Miglior film straniero il polacco ‘Ida‘ di Pawel Pawlikowski: “Come ho fatto a venire qui – si è chiesto il regista – un film in bianco e nero sul silenzio e la contemplazione”. Che ha salutato gli amici in Polonia “che ora sono davanti alla televisione, siete stati fantastici, ci avete aiutato e siete ciò che io amo della Polonia. La forza, il coraggio, il divertimento e il saper bere”. Pawlikosky ha dedicato il premio alla moglie scomparsa, così come i suoi genitori, “siete completamente dietro questo film” e ai figli, “voi siete il premio più bello”.

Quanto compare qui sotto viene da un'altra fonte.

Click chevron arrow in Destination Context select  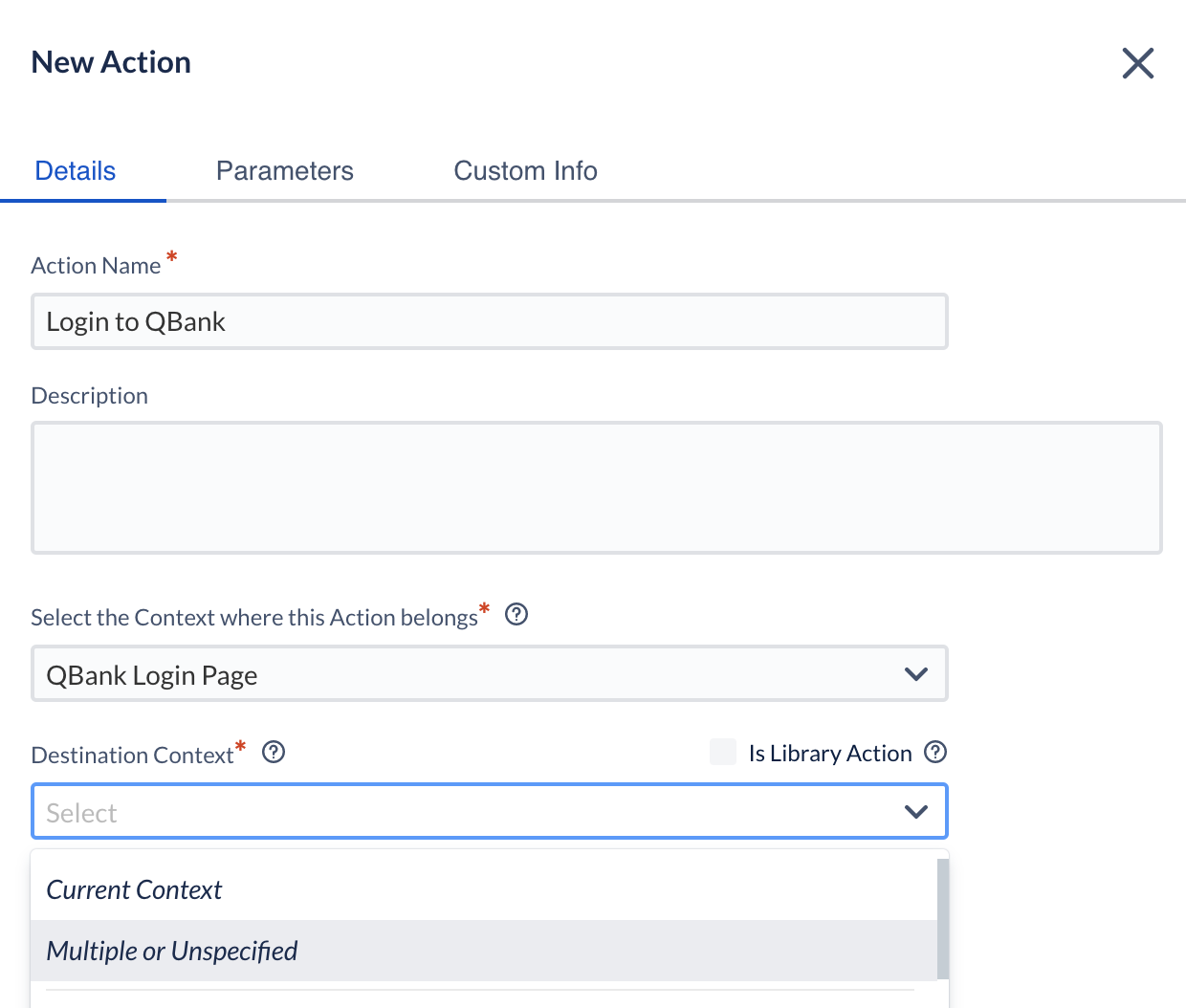pos(915,812)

L’Oscar al miglior documentario è andato ‘CitizenFour‘ di Laura Poitras, Mathilde Bonnefoy e Dirk Wilutzky, sulla storia di Edward Snowden e lo scandalo della NSA, la National Security Agency. “Grazie e Edward Snowden e ai giornalisti che hanno sollevato il velo” ha detto Poitras accettando il premio. Infine ‘Crisis Hotline: Veterans Press 1‘ di Ellen Goosenberg Kent e Dana Perry ha vinto l’Oscar come miglior cortometraggio documentario.